__TASK REQUIREMENTS__: Please reproduce all of the data below line for line and character for character, leaving out the pictures.

* START INPUT ROWS *

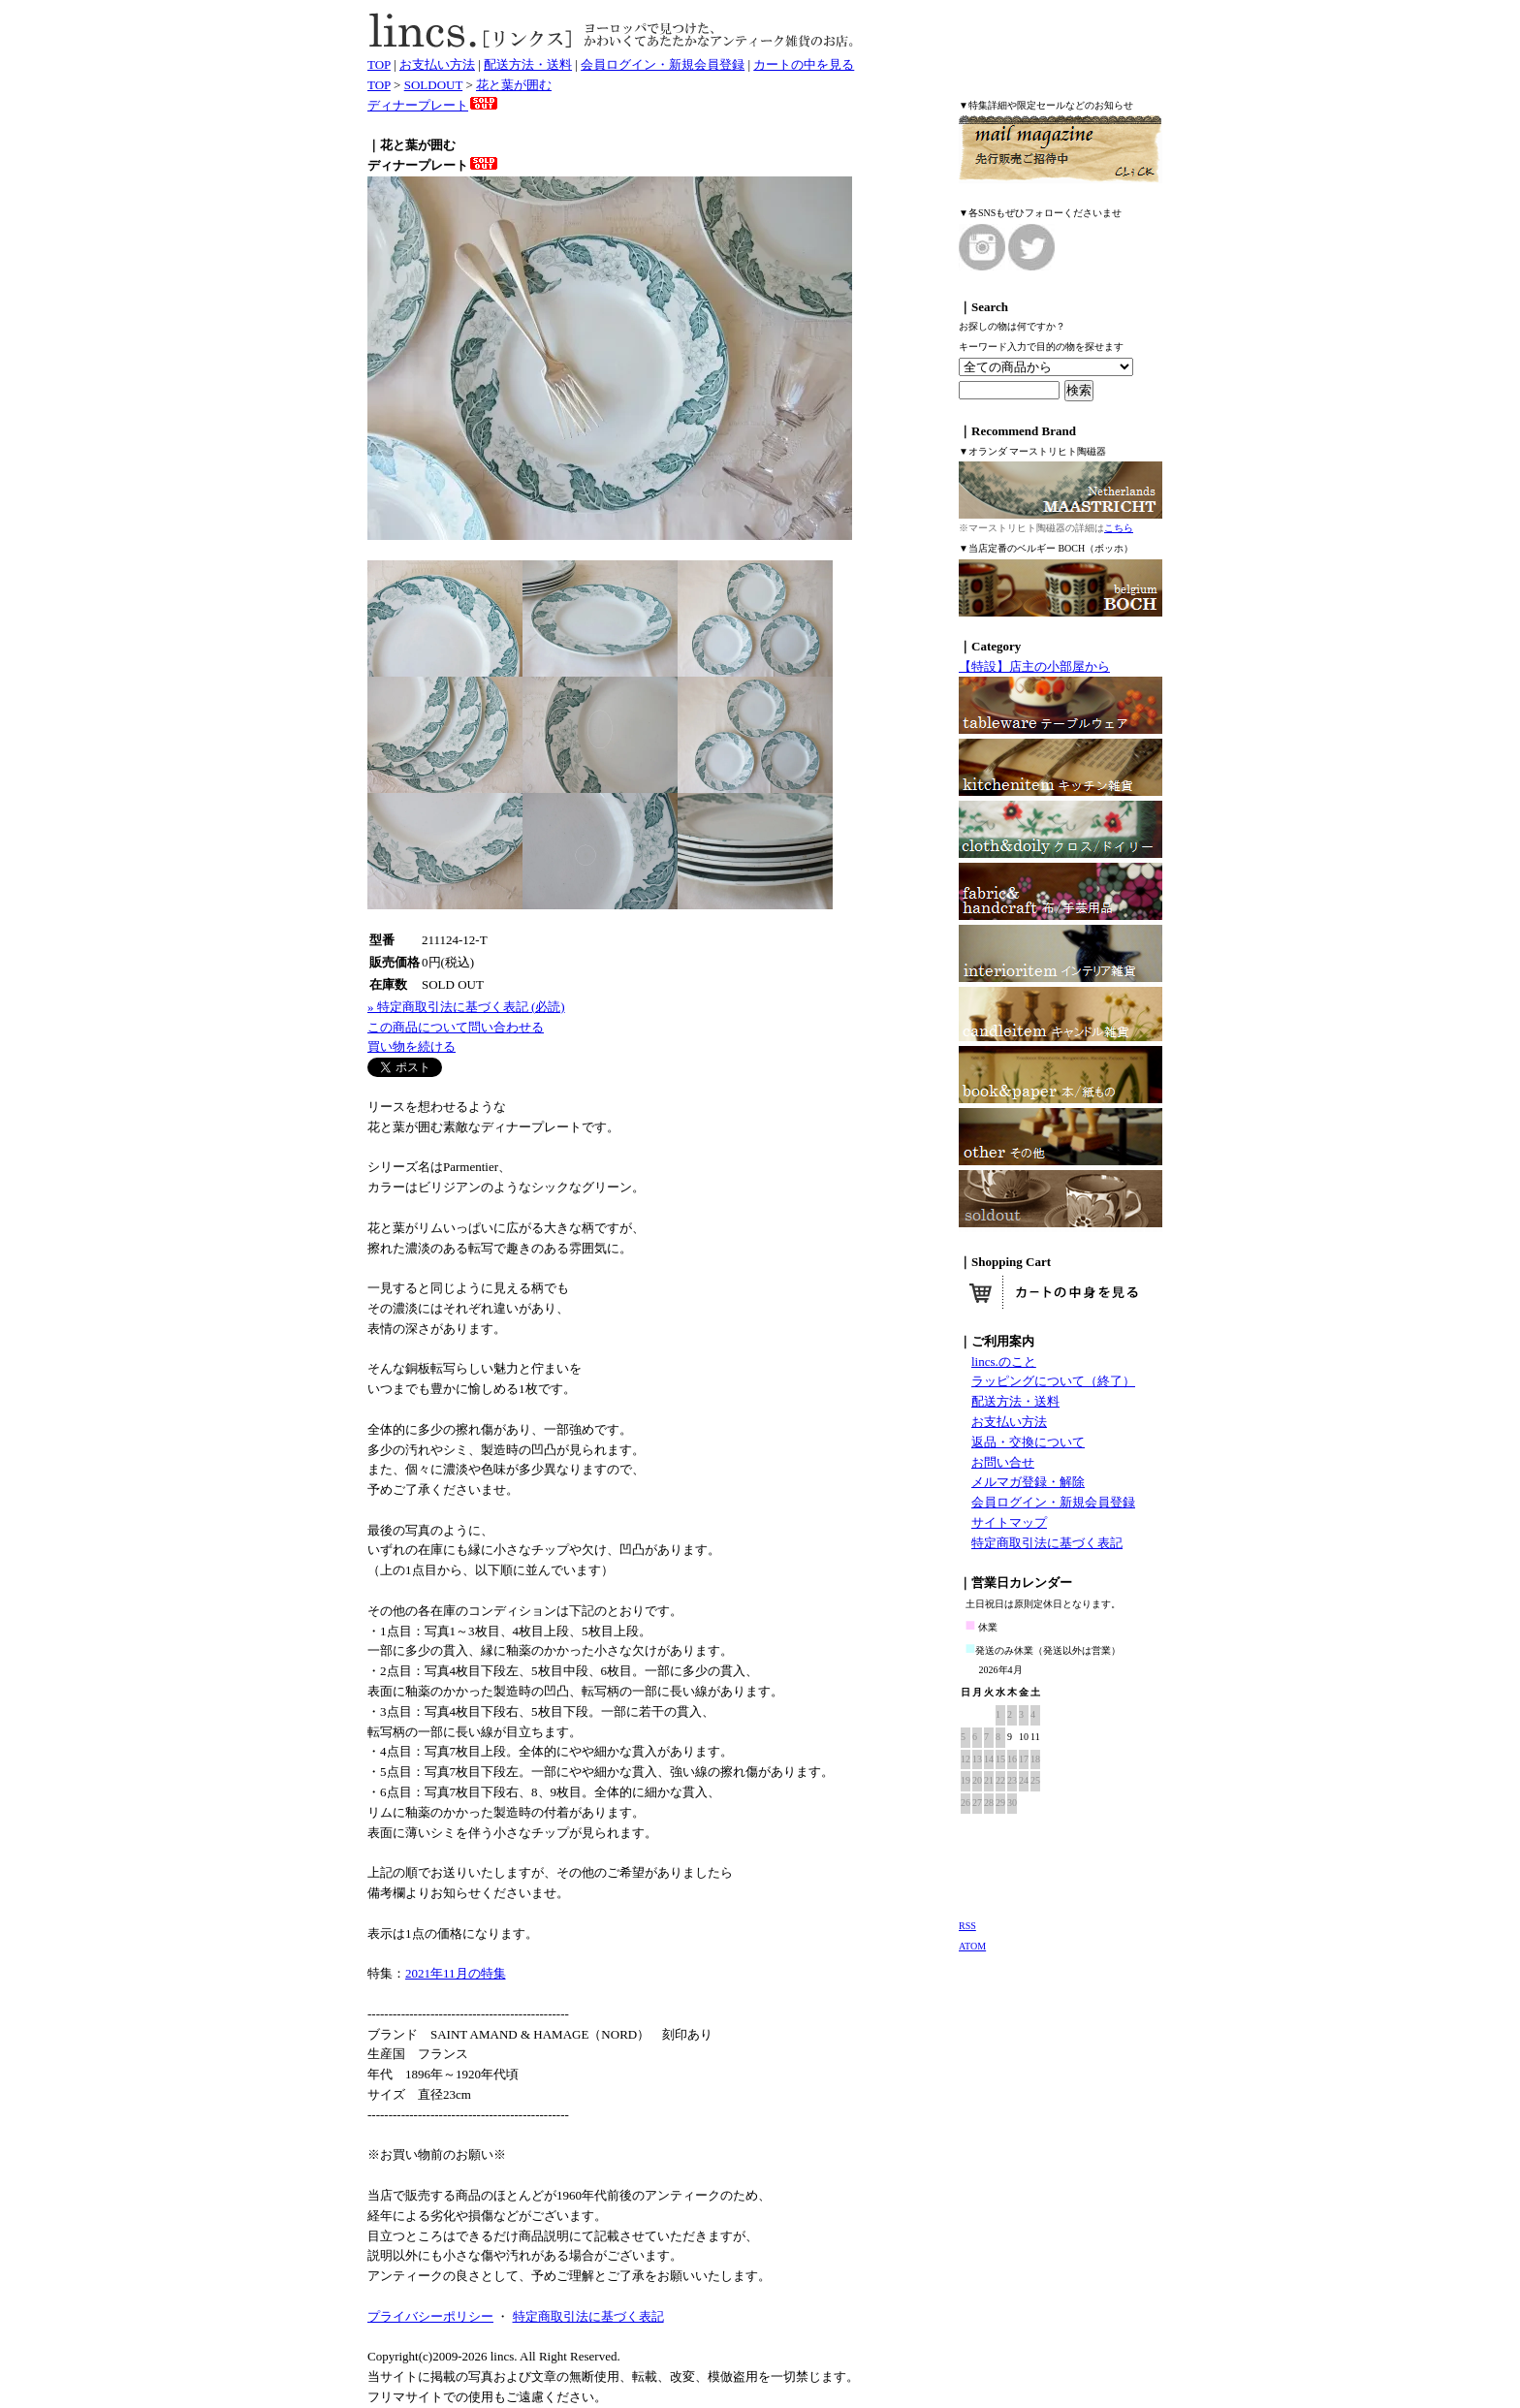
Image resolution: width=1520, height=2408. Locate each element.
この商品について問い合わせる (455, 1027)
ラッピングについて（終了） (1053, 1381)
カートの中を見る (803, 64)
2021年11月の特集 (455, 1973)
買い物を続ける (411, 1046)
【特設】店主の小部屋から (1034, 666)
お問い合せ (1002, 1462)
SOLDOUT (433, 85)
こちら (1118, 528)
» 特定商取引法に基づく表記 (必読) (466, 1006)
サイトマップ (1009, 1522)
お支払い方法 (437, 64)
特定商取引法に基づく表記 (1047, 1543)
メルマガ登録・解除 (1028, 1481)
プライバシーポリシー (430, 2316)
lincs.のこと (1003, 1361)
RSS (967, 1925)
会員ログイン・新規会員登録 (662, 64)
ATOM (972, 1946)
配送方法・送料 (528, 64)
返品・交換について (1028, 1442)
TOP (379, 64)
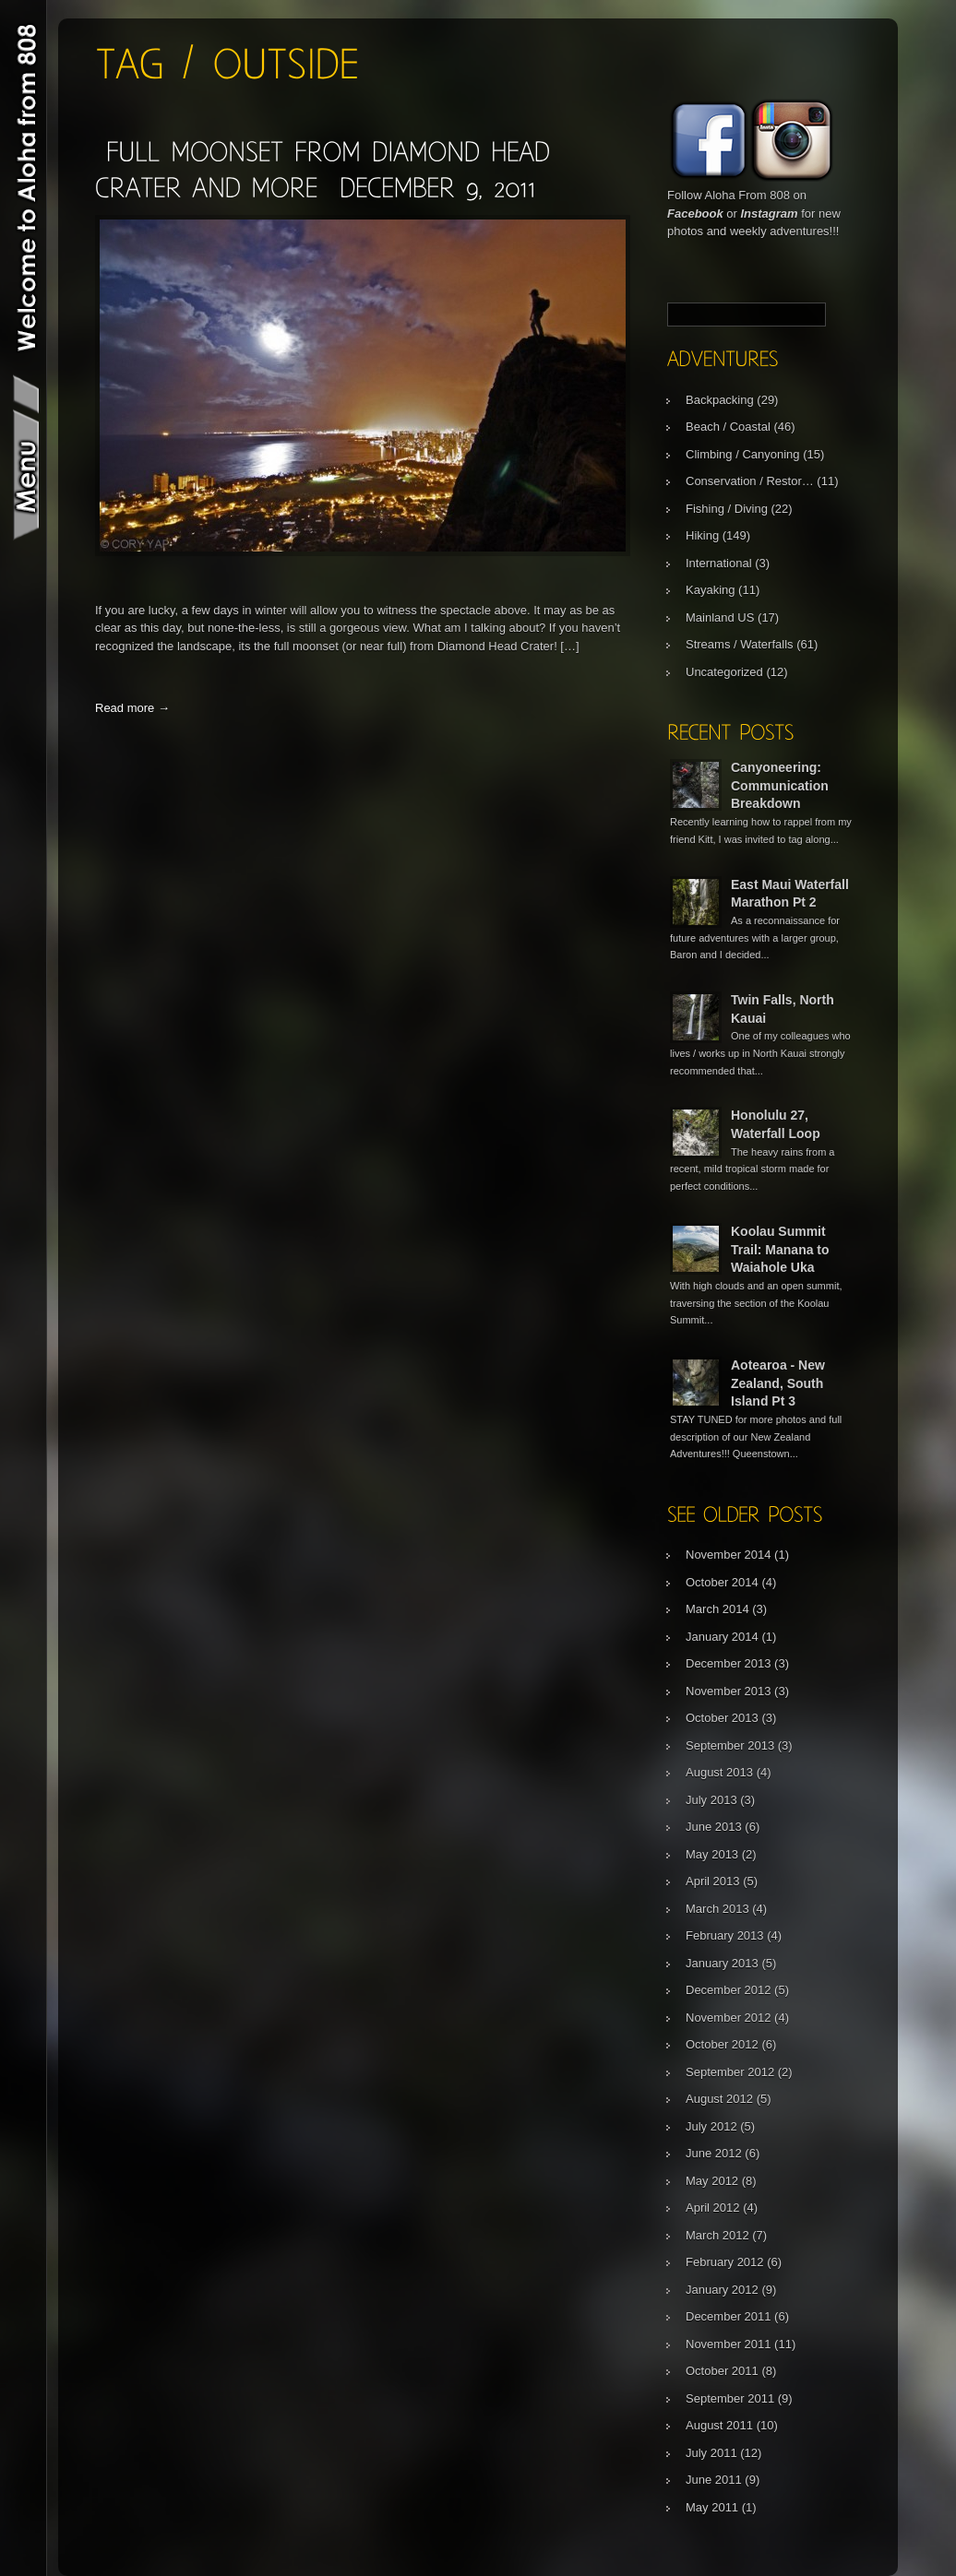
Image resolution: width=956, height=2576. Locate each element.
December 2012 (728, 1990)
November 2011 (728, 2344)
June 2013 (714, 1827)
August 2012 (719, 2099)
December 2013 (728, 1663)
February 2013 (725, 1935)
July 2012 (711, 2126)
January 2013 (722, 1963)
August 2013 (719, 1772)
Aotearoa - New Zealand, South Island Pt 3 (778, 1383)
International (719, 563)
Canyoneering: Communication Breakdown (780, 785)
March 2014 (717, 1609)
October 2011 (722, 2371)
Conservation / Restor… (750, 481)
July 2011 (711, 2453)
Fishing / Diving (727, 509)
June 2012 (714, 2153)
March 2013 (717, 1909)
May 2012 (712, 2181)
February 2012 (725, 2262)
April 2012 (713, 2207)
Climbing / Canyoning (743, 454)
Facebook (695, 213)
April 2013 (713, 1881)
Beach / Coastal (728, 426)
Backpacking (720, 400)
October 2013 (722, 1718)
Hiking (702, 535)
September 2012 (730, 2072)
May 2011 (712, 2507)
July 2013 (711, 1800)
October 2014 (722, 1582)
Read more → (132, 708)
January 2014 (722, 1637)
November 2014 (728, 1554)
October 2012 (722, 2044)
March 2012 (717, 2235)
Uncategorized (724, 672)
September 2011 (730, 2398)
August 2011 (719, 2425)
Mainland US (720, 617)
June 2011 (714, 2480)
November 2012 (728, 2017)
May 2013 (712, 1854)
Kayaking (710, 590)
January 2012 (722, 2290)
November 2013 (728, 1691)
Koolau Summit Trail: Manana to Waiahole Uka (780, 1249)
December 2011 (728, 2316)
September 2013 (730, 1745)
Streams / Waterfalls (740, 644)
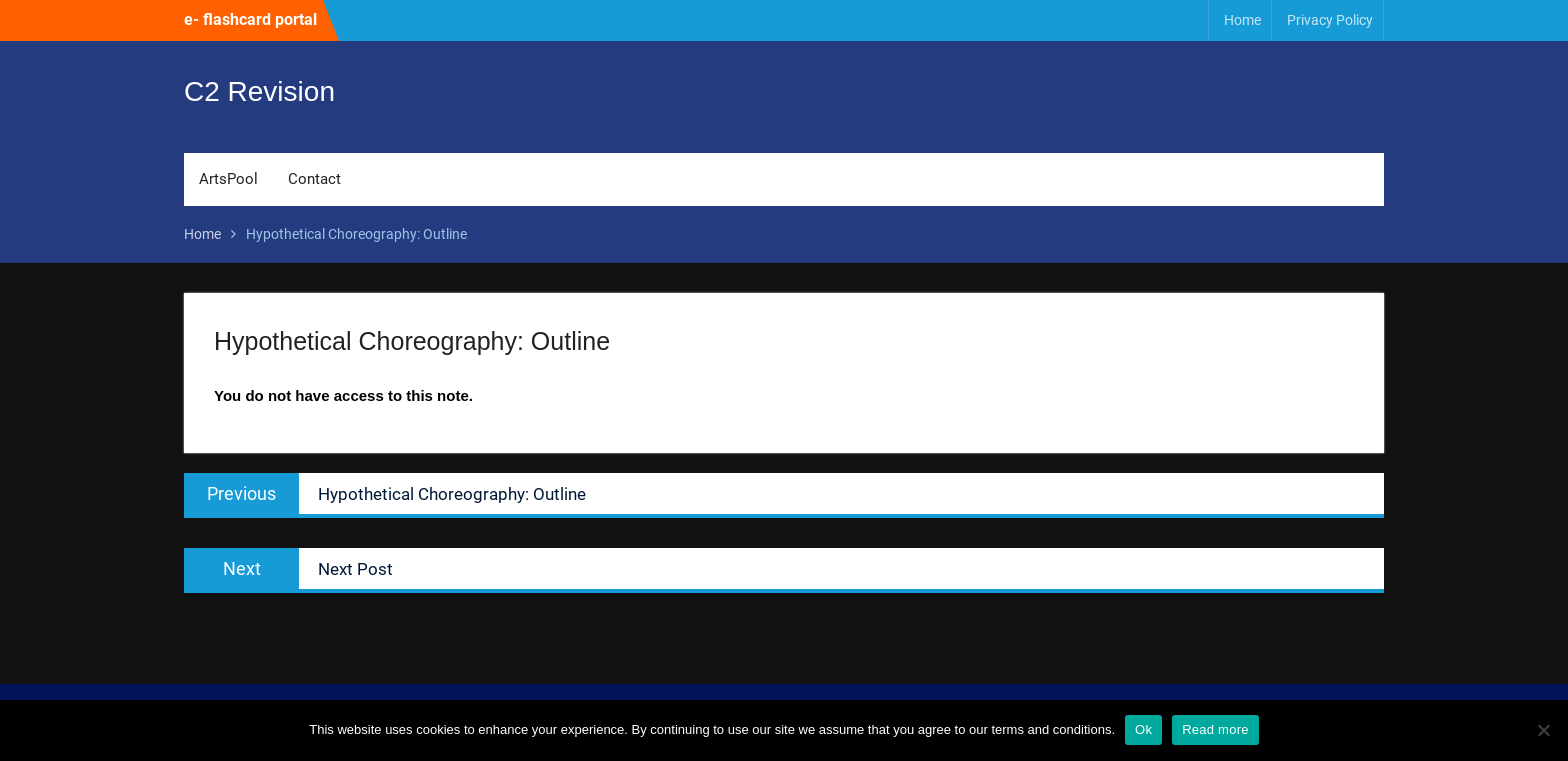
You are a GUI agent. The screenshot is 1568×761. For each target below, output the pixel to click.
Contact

* END INPUT ROWS *

__SOLVED EXERCISE__:
Image resolution: width=1520, height=2408. Locate each element.
この商品について問い合わせる (455, 1027)
ラッピングについて（終了） (1053, 1381)
カートの中を見る (803, 64)
2021年11月の特集 (455, 1973)
買い物を続ける (411, 1046)
【特設】店主の小部屋から (1034, 666)
お問い合せ (1002, 1462)
SOLDOUT (433, 85)
こちら (1118, 528)
» 特定商取引法に基づく表記 (必読) (466, 1006)
サイトマップ (1009, 1522)
お支払い方法 (437, 64)
特定商取引法に基づく表記 (1047, 1543)
メルマガ登録・解除 (1028, 1481)
プライバシーポリシー (430, 2316)
lincs.のこと (1003, 1361)
RSS (967, 1925)
会員ログイン・新規会員登録 (662, 64)
ATOM (972, 1946)
配送方法・送料 (528, 64)
返品・交換について (1028, 1442)
TOP (379, 64)
Image resolution: width=956, height=2576. Locate each element.
December 2012 (728, 1990)
November 2011 (728, 2344)
June 2013 (714, 1827)
August 2012 (719, 2099)
December 2013 (728, 1663)
February 2013 (725, 1935)
July 2012 (711, 2126)
January 2013 (722, 1963)
August 2013 (719, 1772)
Aotearoa - New Zealand, South Island Pt 3 (778, 1383)
International (719, 563)
Canyoneering: Communication Breakdown (780, 785)
March 2014 (717, 1609)
October 2011 (722, 2371)
Conservation / Restor… (750, 481)
July 2011 (711, 2453)
Fishing / Diving (727, 509)
June 2012 (714, 2153)
March 2013 (717, 1909)
May 2012 (712, 2181)
February 2012 (725, 2262)
April 2012 (713, 2207)
Climbing / Canyoning (743, 454)
Facebook (695, 213)
April 2013 (713, 1881)
Beach / Coastal (728, 426)
Backpacking (720, 400)
October 2013 (722, 1718)
Hiking (702, 535)
September 2012 (730, 2072)
May 2011 (712, 2507)
July 2013 (711, 1800)
October 2014 (722, 1582)
Read more → (132, 708)
January 2014 (722, 1637)
November 2014 (728, 1554)
October 2012 (722, 2044)
March 2012 (717, 2235)
Uncategorized (724, 672)
September 2011 (730, 2398)
August 2011 (719, 2425)
Mainland US (720, 617)
June 2011 (714, 2480)
November 2012 (728, 2017)
May 2013 (712, 1854)
Kayaking (710, 590)
January 2012 (722, 2290)
November 2013 (728, 1691)
Koolau Summit Trail: Manana to Waiahole Uka (780, 1249)
December 2011 (728, 2316)
September 2013 (730, 1745)
Streams / Waterfalls (740, 644)
You are a GUI agent. The screenshot is 1568×761. For each target below, output the pixel to click.
Contact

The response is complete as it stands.